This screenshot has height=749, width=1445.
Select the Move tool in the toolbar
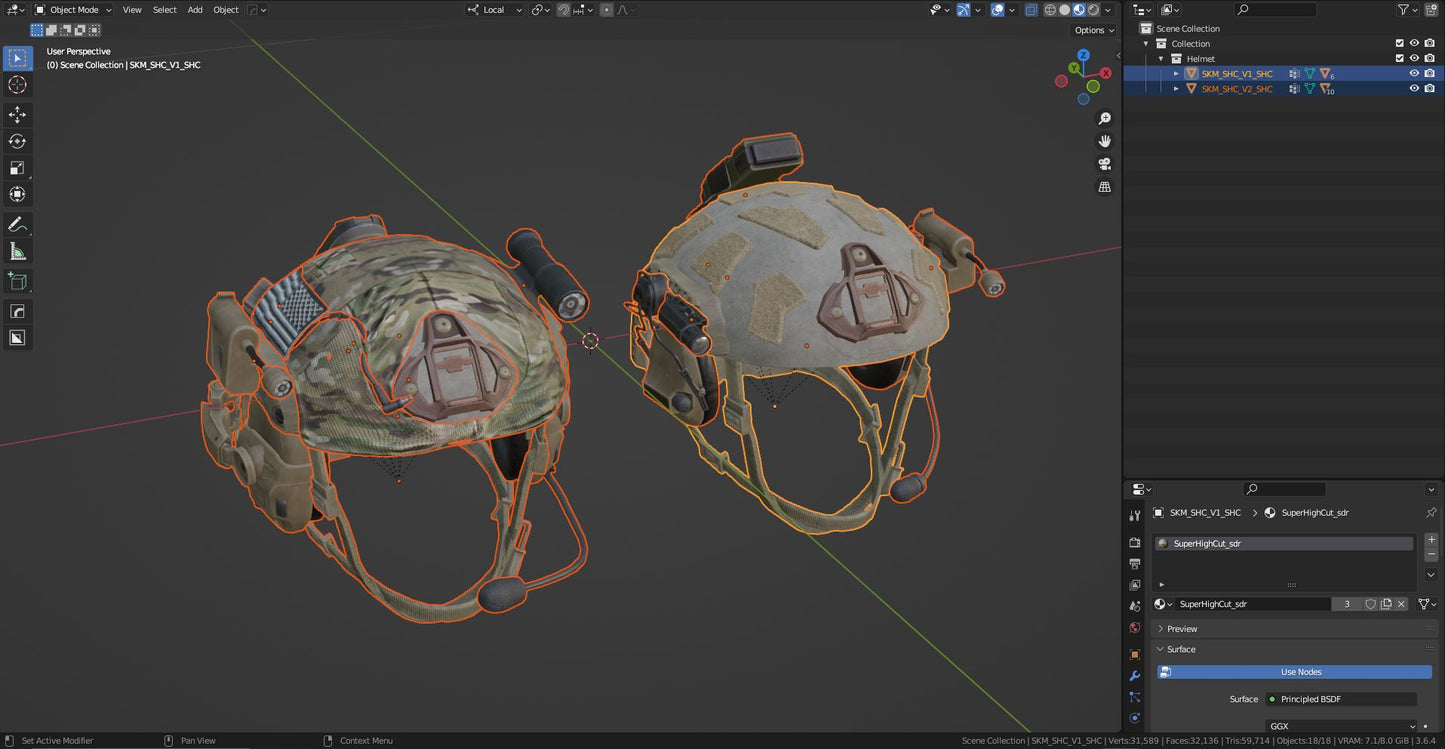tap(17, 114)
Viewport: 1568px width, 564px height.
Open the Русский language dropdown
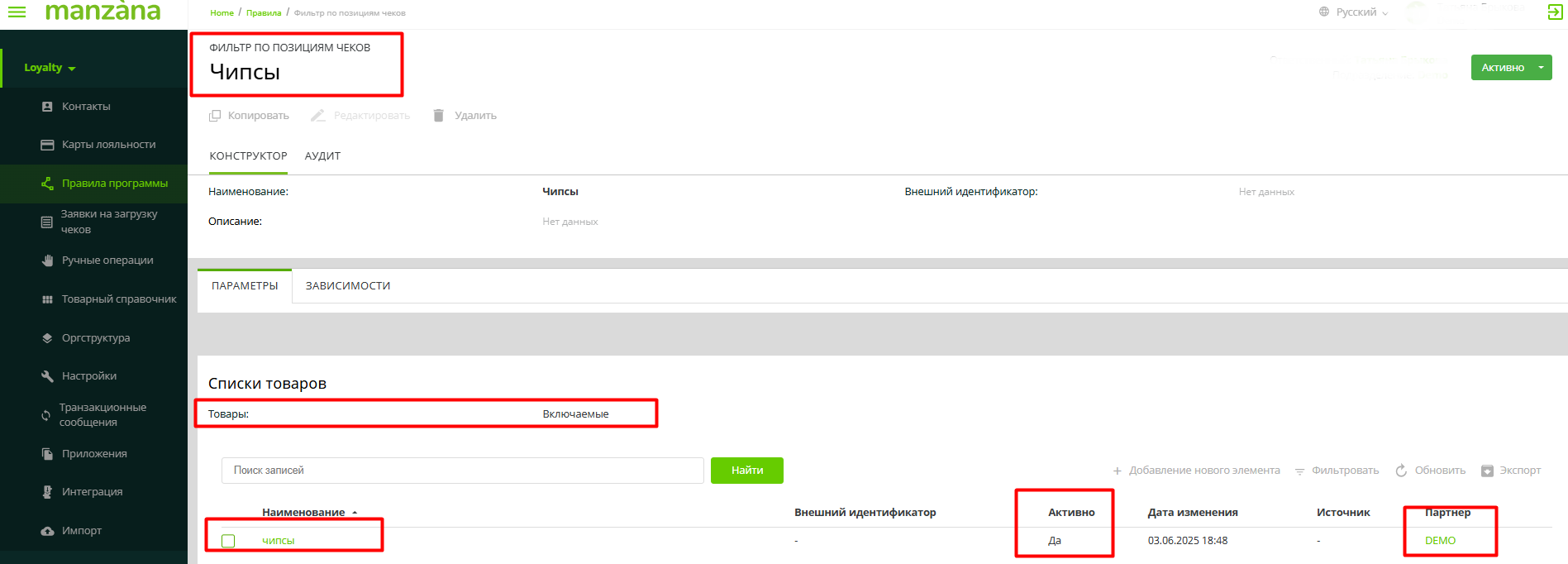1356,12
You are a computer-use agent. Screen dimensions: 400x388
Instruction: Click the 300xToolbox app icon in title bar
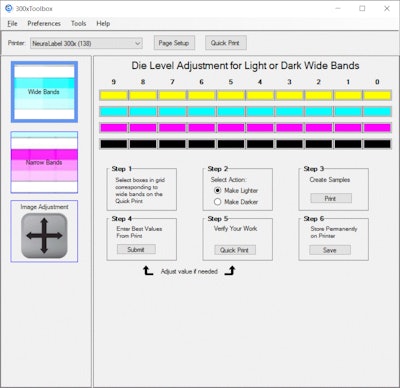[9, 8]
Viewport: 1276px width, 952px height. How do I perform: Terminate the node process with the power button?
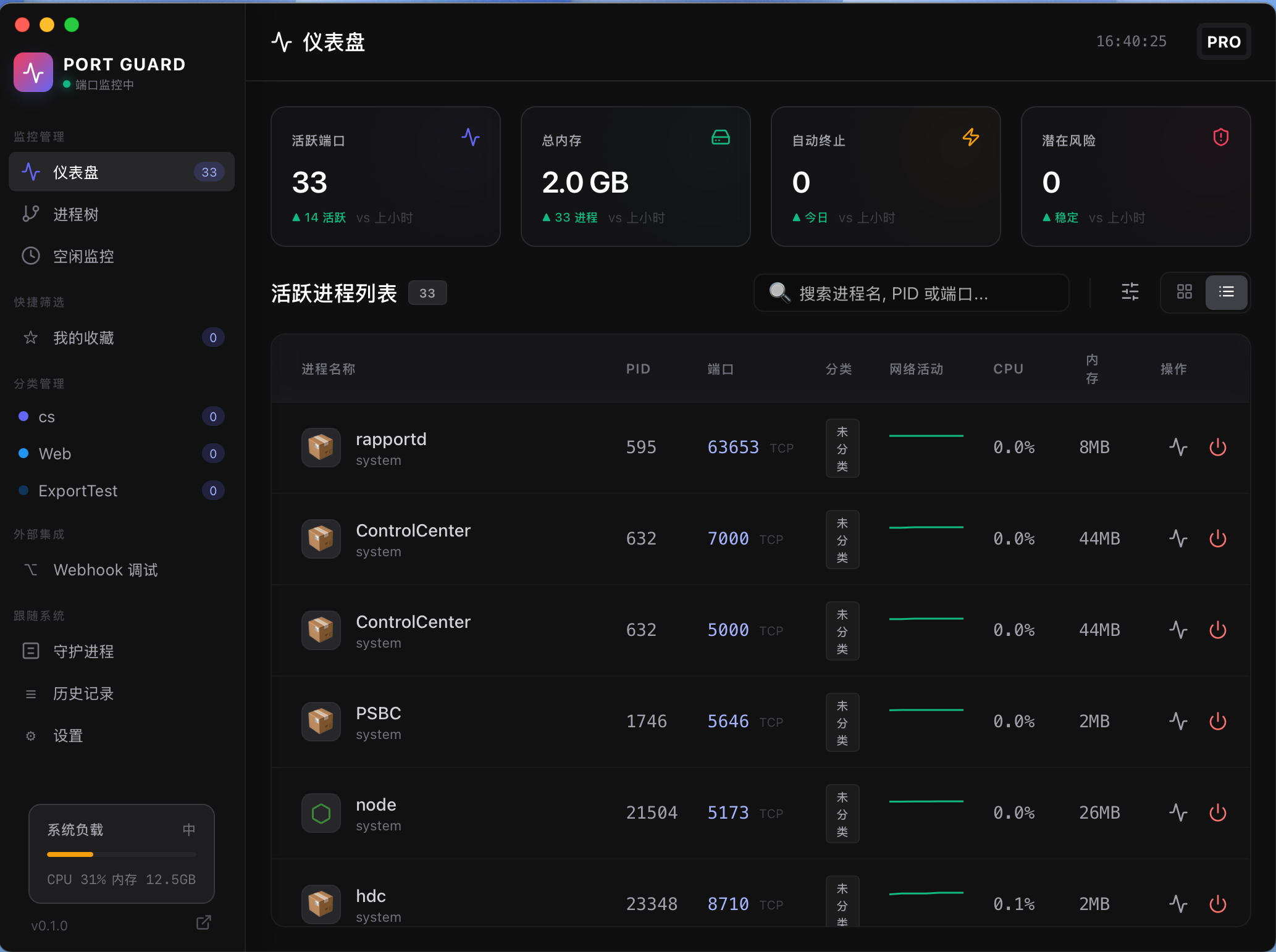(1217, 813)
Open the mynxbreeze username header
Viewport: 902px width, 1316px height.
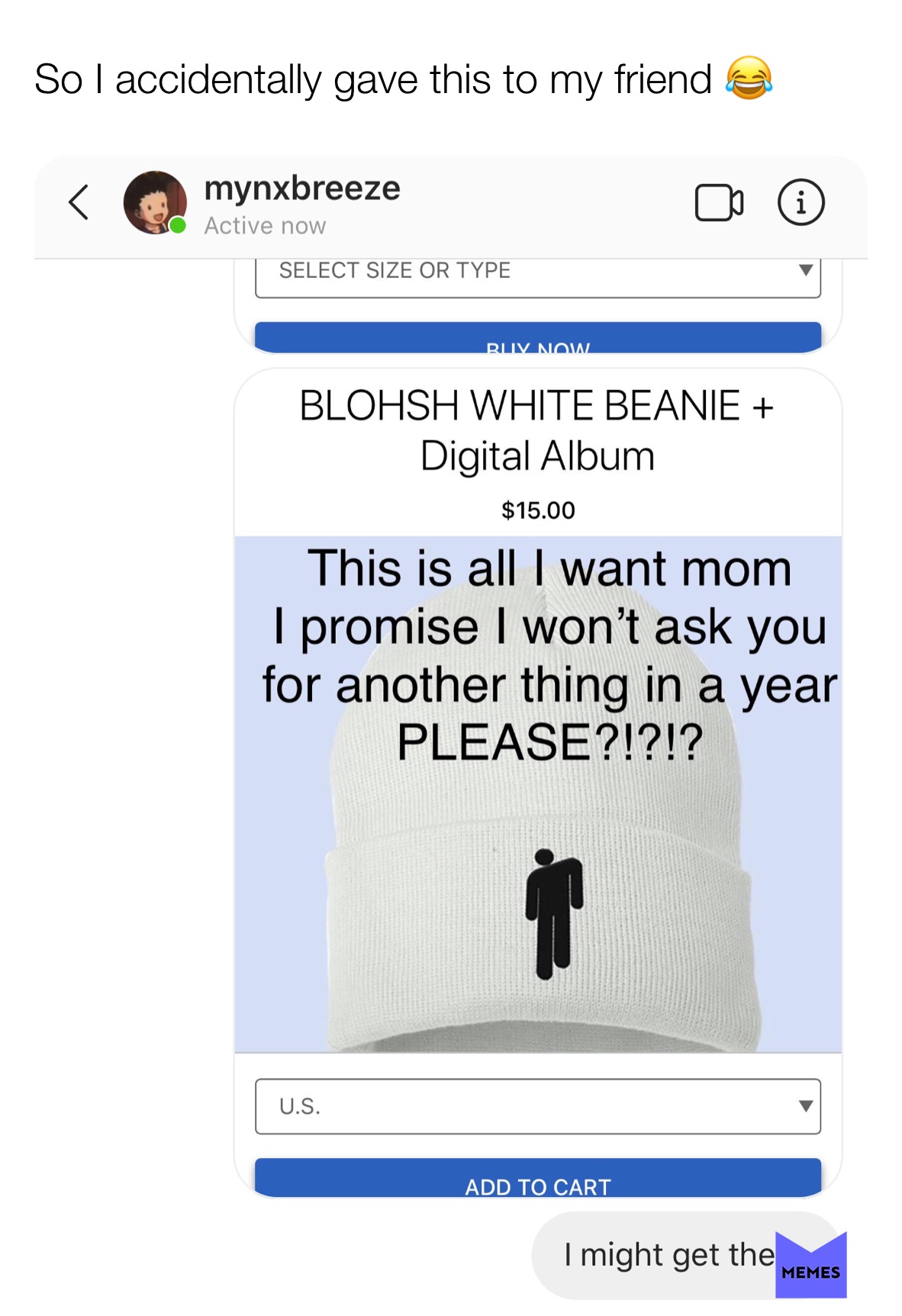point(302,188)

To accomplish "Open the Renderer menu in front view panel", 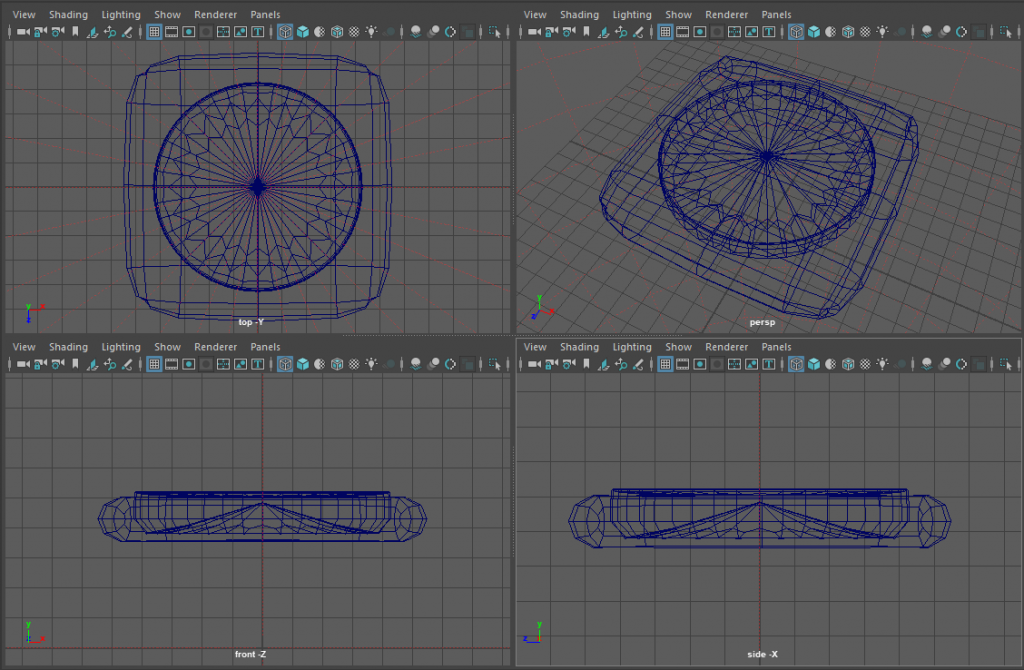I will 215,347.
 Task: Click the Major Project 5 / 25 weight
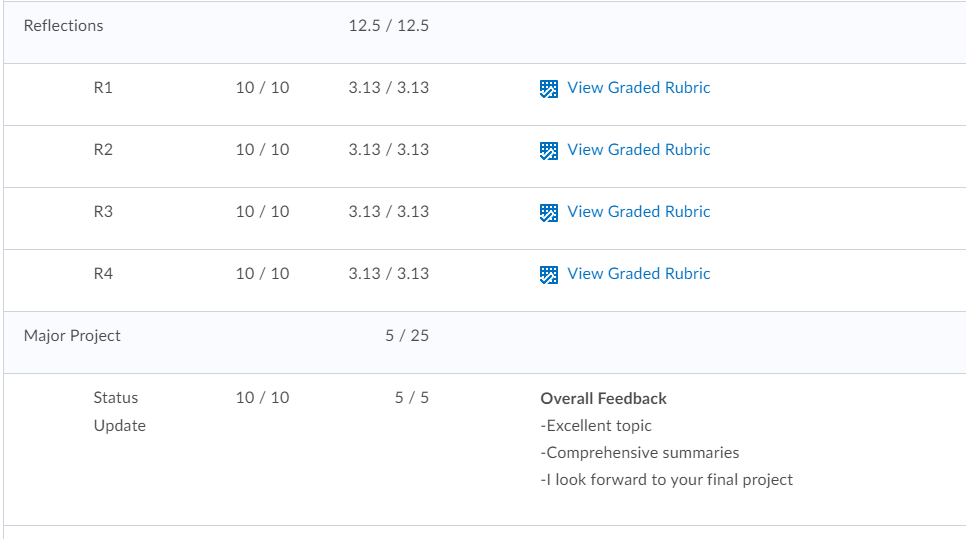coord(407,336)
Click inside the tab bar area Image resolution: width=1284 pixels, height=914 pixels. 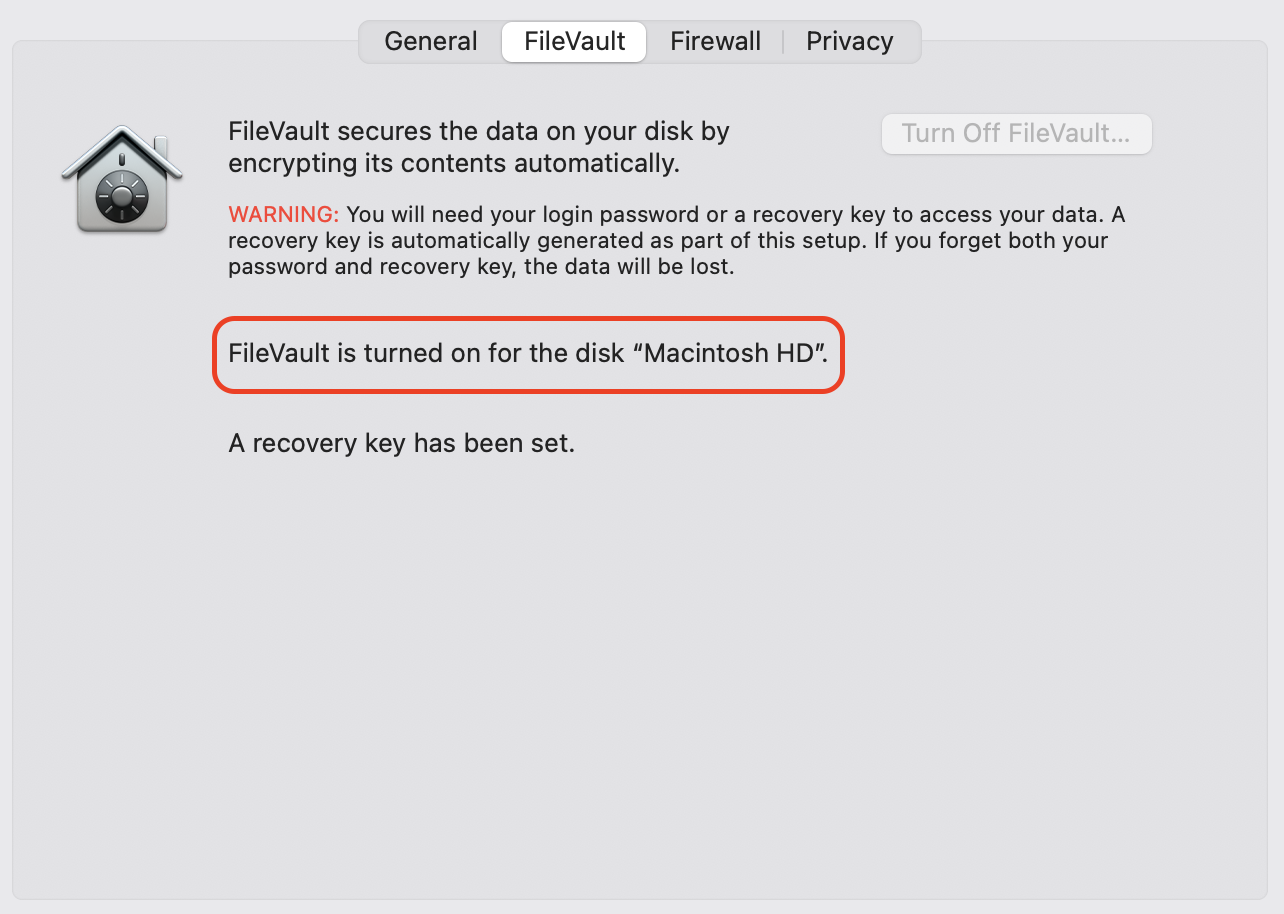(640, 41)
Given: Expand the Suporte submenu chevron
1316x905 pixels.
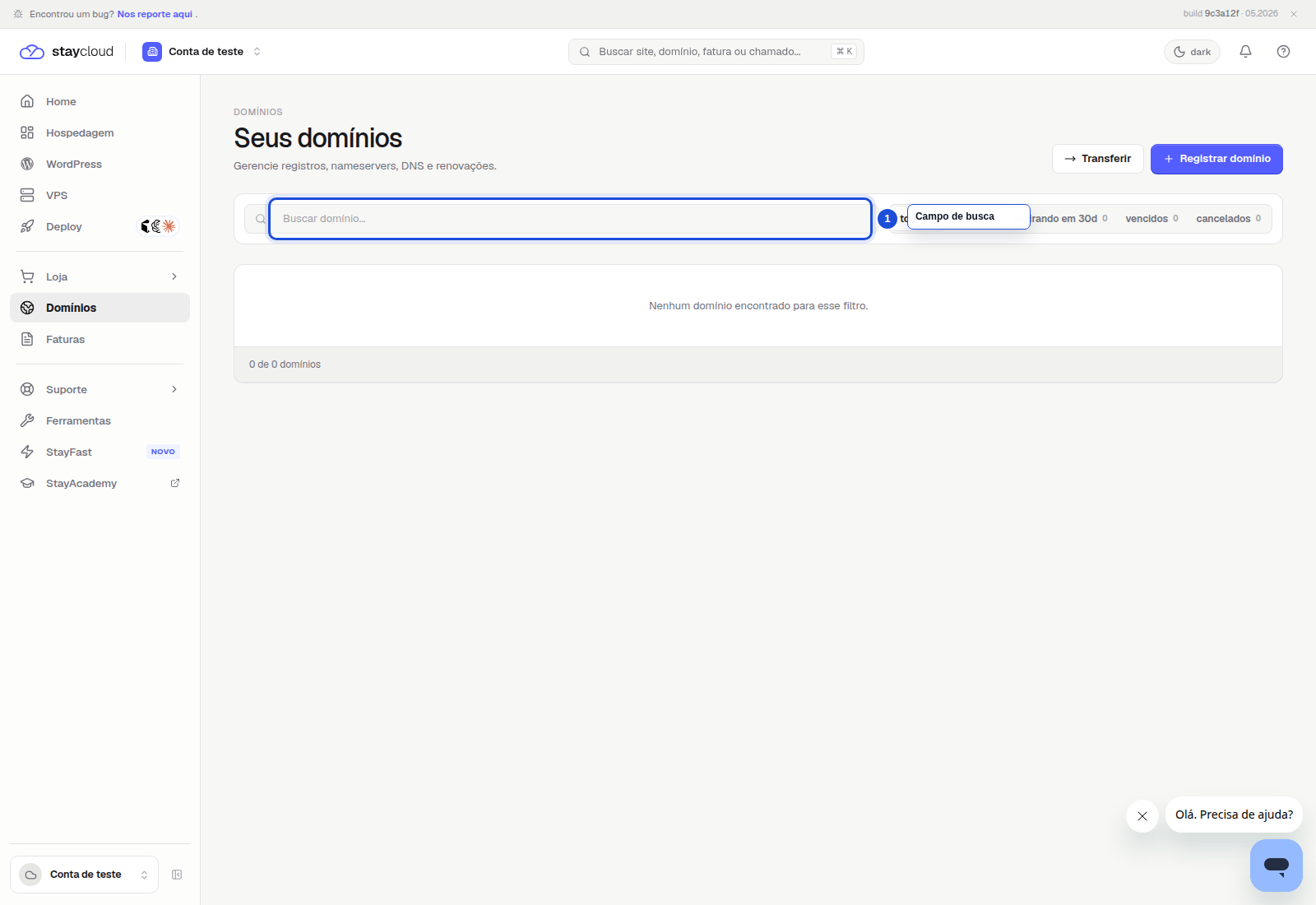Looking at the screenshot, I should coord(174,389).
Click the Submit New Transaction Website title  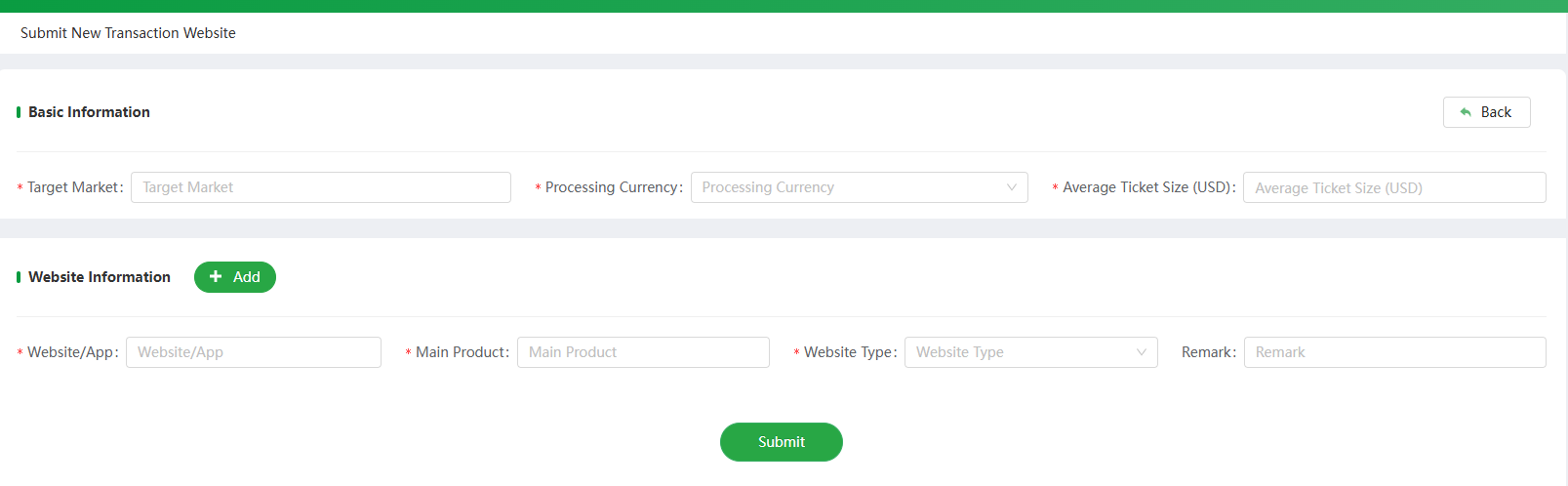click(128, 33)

----------

- [JOB]
Extract every line of the listing above that contains the string "Viewport", matching case exactly.

- [RESPONSE TO THIS TASK]
Viewport: 1568px width, 564px height.
Viewport: 1276px width, 952px height. How do I perform: Terminate the node process with the power button?
Viewport: 902px width, 1316px height.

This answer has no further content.